Dukes’ presentation focuses mostly on the law, or lack thereof, in Utah. He walks us through the verbal warnings we should give before using lethal force, but ends with a caveat: “In Utah, you’re not obligated to do that. You don’t have to do the hokey pokey and then turn yourself around.” In 1994, Utah was one of the first states to adopt a so-called Stand Your Ground law, the expansive self-defense doctrine now on the books in dozens of states and made famous after George Zimmerman killed Trayvon Martin.
We listen to a 911 call from a Utah woman whose husband had just killed a home invader. Dukes asks us what we’d do in that situation, and one of my classmates, who has already committed to moving to Texas to escape Maryland’s gun-grabbing government, says immediately that she’d pull the trigger. Dukes’ lesson: If you’re not prepared to kill, you’re not prepared to carry.

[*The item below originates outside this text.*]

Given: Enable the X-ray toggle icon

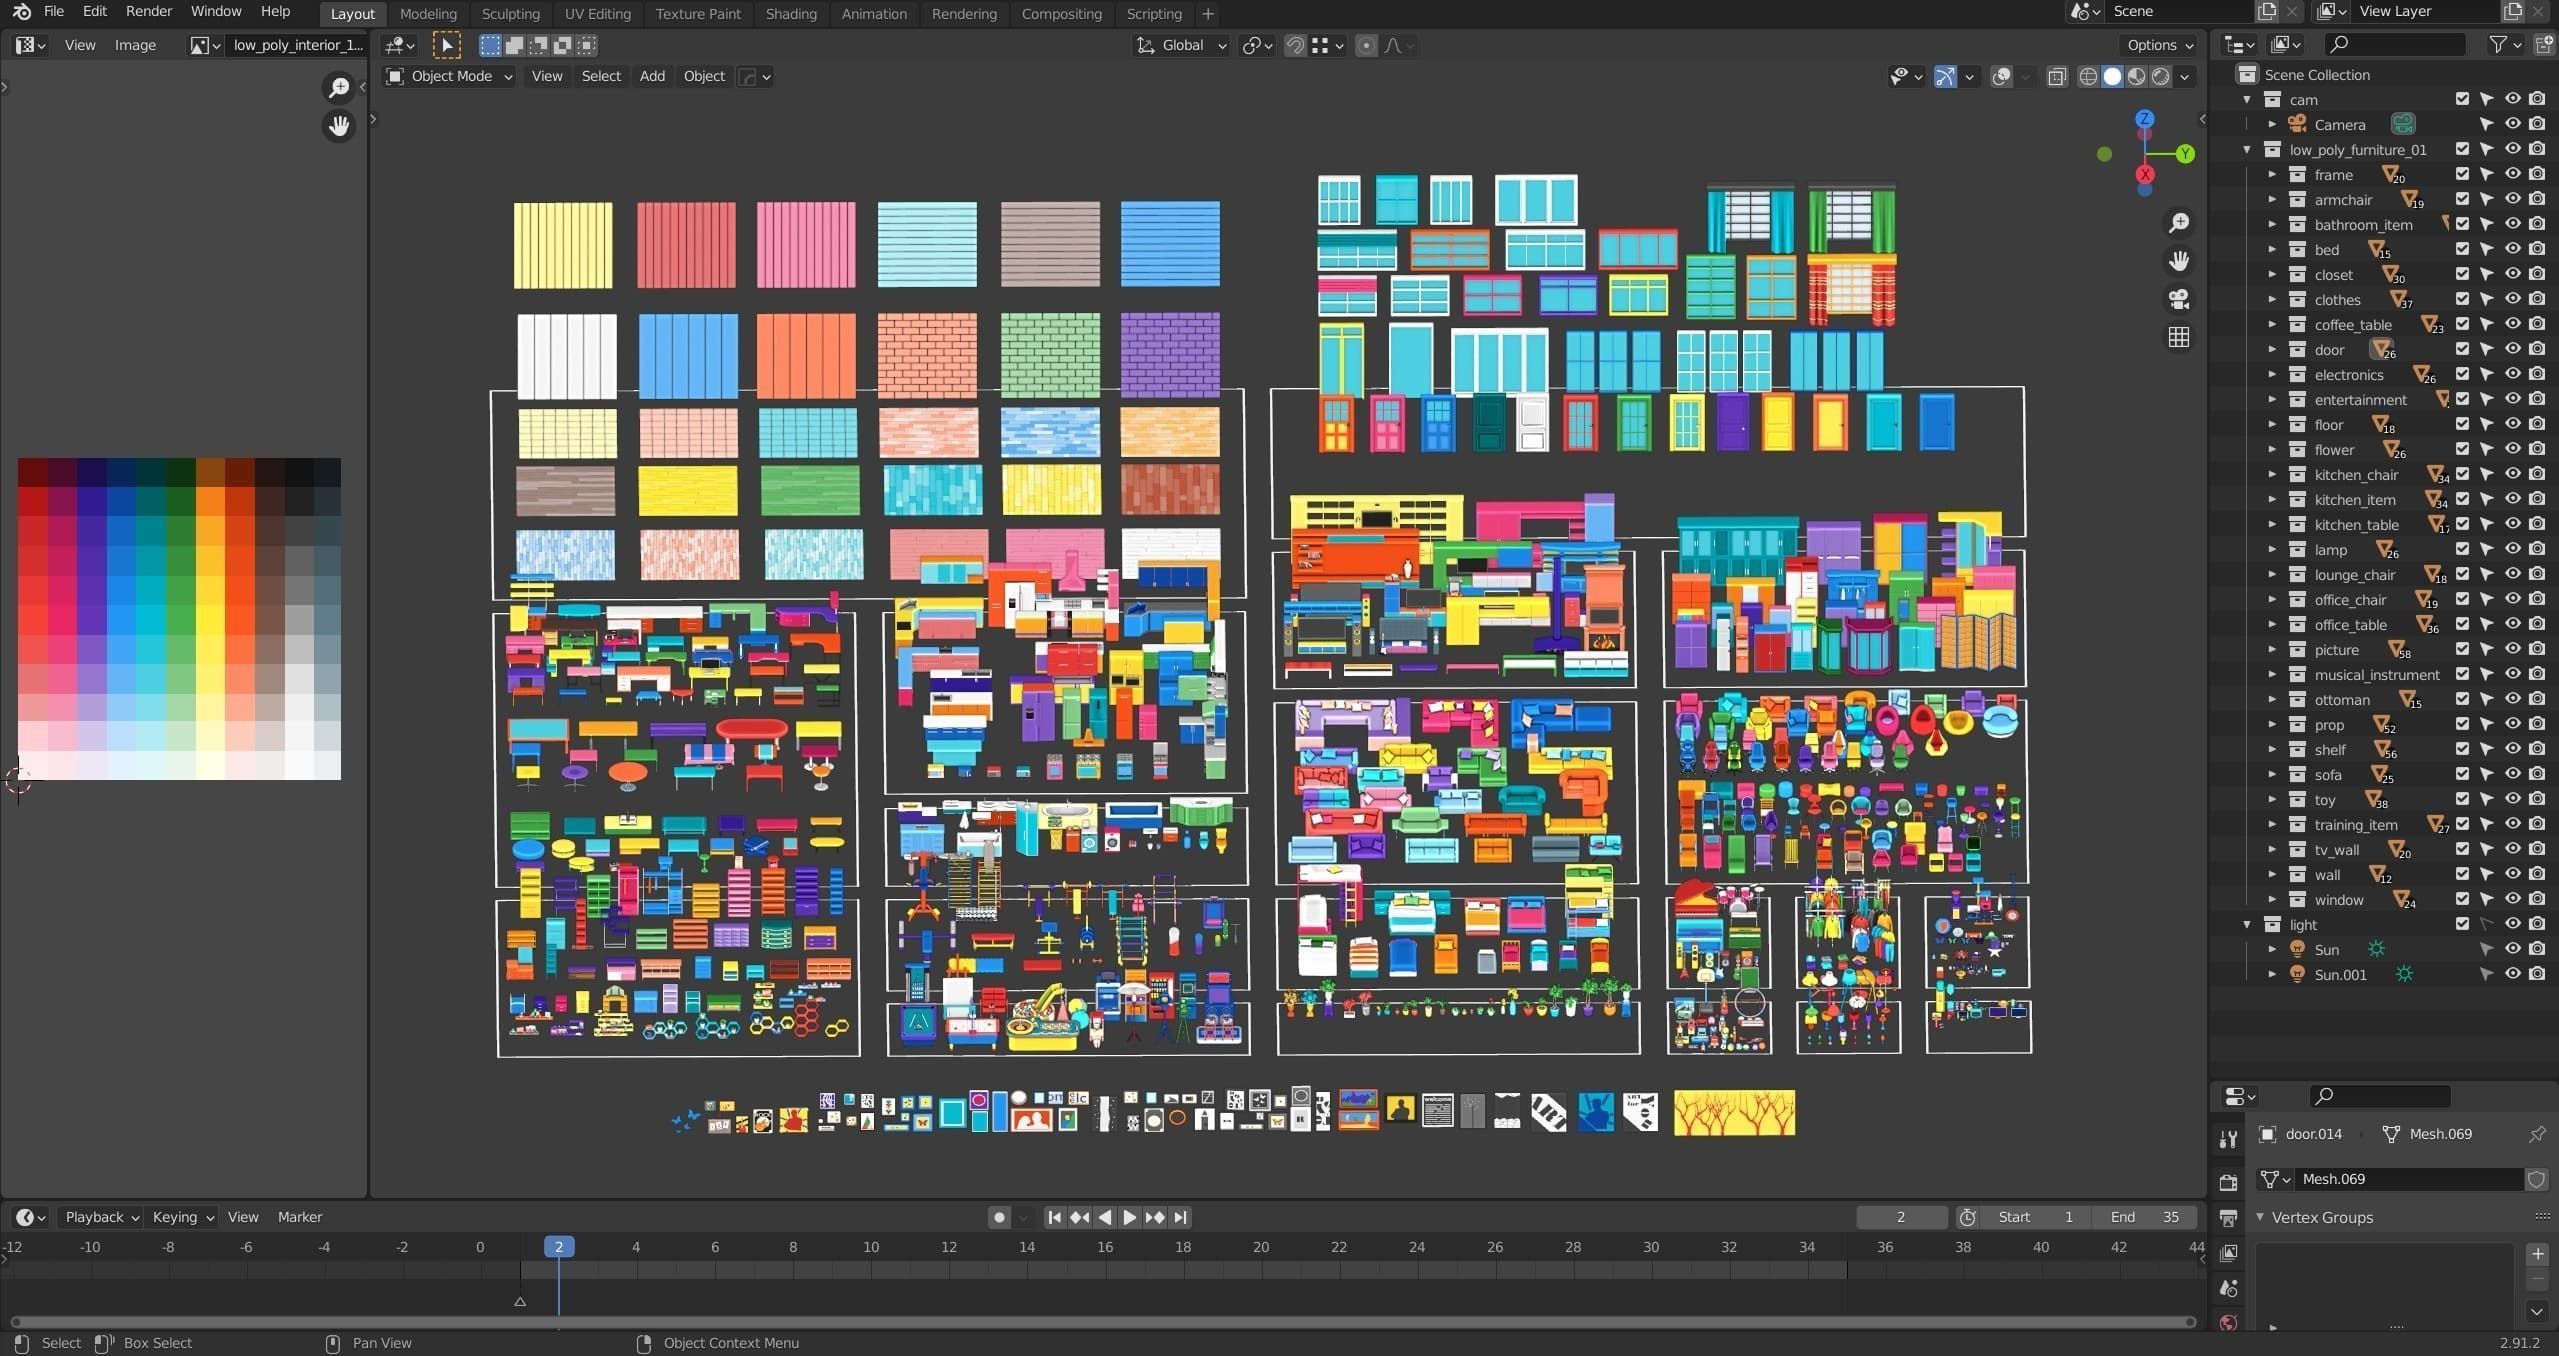Looking at the screenshot, I should click(x=2056, y=77).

Gun rights activists boast that issuing more concealed-carry permits drives down crime and protects even non-gun-owners. But claims about millions of annual “defensive gun uses” are not backed up by reliable data. What statistics there are indicate that enforcement is marred by racial disparity: A white person who shoots a black person is 11 times more likely to have the homicide classified as justifiable than in the reverse situation, according to an analysis by the Urban Institute. (Mother Jones‘ ongoing investigation of public mass shootings shows that 5 of the 23 shootings that occurred since 2010 were carried out by killers using legally concealed handguns.)
While only 9 states had shall-issue laws on the books in 1980, today 41 do—great news not only for the likes of Dukes Defense, but also for the $12 billion gun manufacturing business. As a top NRA lobbyist noted in describing her work on concealed carry in 1996, “The gun industry should send me a basket of fruit.” Gun makers have taken to advertising directly to permit holders: Kahr Arms boasts that “Nothing fits better undercover” than its PM9 handgun. An ad for North American Arms’ mini-revolver touts that “NO gun is easier to carry or conceal.”
Utah lawmakers’ latest idea is to eliminate the requirement for a permit within the state’s borders entirely—what’s known as “constitutional carry.” In March, Republican Gov. Gary Herbert vetoed such a bill, but gun lobbyists are planning to make another push. Constitutional-carry-type laws already exist in eight states, including Arizona, where former Rep. Gabby Giffords’ assailant was exercising his legal right to carry a Glock 19 and high-capacity magazines. When I asked Carrick Cook, a spokesman for the Arizona Department of Public Safety, what it takes to carry a concealed handgun in Arizona, his response was brief: “Pretty much nothing.” (Residents in constitutional-carry jurisdictions may need to get a permit if they want to cross state lines with a weapon, but that’s usually a formality.)
As Dukes walks us through a long list of precautions, it’s clear that he’s passionate about safety. It’s equally clear that I don’t know the first thing about how to responsibly handle a firearm, let alone carry one in public. Jenny invites us to come up front to practice loading a handgun with fake rounds. When my turn comes, I struggle to load more than a few before they’re ejected halfway across the room. But that’s not going to stop Utah from giving me a permit.
A few weeks after my graduation, I call up Dukes. My application is still being processed, but a question has been nagging at me: What did a seasoned instructor think about the fact that pretty much anyone could walk in and get a Utah permit without demonstrating a lick of proficiency with a gun? While he seems disappointed that I signed up for the class with no actual desire to protect myself, he hardly hesitates: “The Constitution doesn’t say you need it.”